Acknowledging Hong Kong's unique context, supported by the mainland, with the country providing robust backing, is a frequent refrain among speakers. However, having strong support also necessitates knowing how to leverage it; otherwise, it resembles a second-generation heir squandering the family fortune, ultimately depleting the assets amassed by predecessors. Thus, with the mainland’s support, an improved legal framework, and well-established international trade and communication networks, Hong Kong possesses valuable assets cultivated over the past century. Since the introduction of mainland enterprises listing in Hong Kong, it has diversified investment opportunities in our local securities market, moving beyond the historical focus on “real estate stocks” and enabling the Hong Kong stock market to genuinely evolve into an international marketplace in both scale and substance.

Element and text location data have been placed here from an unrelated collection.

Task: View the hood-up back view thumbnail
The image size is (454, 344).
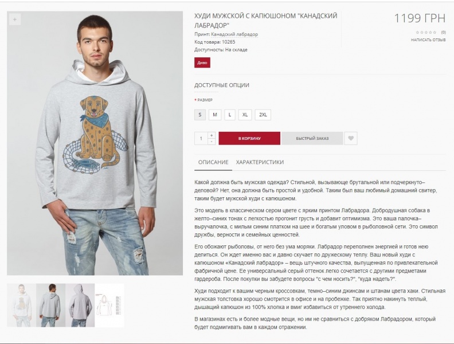Action: (x=80, y=305)
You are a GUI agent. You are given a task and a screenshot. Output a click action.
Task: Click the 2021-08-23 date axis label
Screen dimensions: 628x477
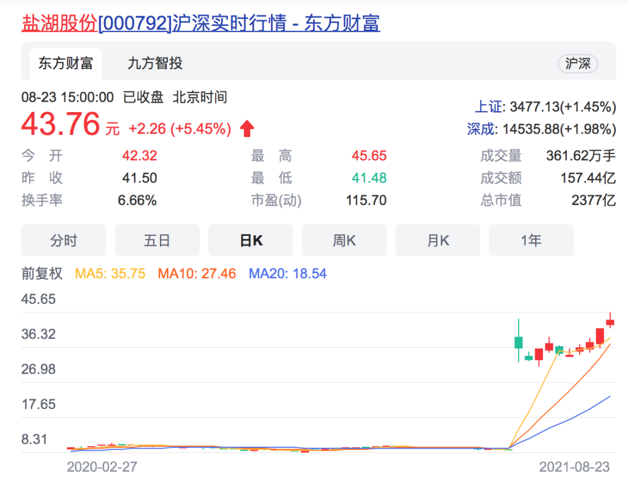(574, 467)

Enhancing self-value cannot be accomplished simply by extending trading hours, forcing brokers to remain tethered to their phones or computers in anticipation of client trades. It is the broker's duty to understand the interconnectedness of various financial instruments, market structures, and client needs while providing professional guidance. Brokers should utilize their lunch breaks more effectively to engage with clients, addressing diverse investment inquiries without infringing upon clients’ working hours.
As Europe and America grapple with financial challenges that threaten to plunge the entire world into a crisis, one must consider: what investment havens remain viable for traditional funds? Observing foreign finance ministers, beleaguered by financial dilemmas, seeking refuge in China underscores the direction of traditional market funds. Yet, the directors of the Hong Kong Stock Exchange seem oblivious to the opportunity to leverage Hong Kong’s unique advantages of "stable political, economic, and social investment environments" to attract substantial investments, instead squandering energy on extending trading hours—a mere superficial solution. Why must we stubbornly conform to the trajectories of other markets, forcibly aligning Hong Kong with international counterparts? If one market falters, Hong Kong stocks may face collateral damage from the ripple effects of foreign markets. Extending trading hours to synchronize with international markets is unquestionably an instance of “bad money driving out good.”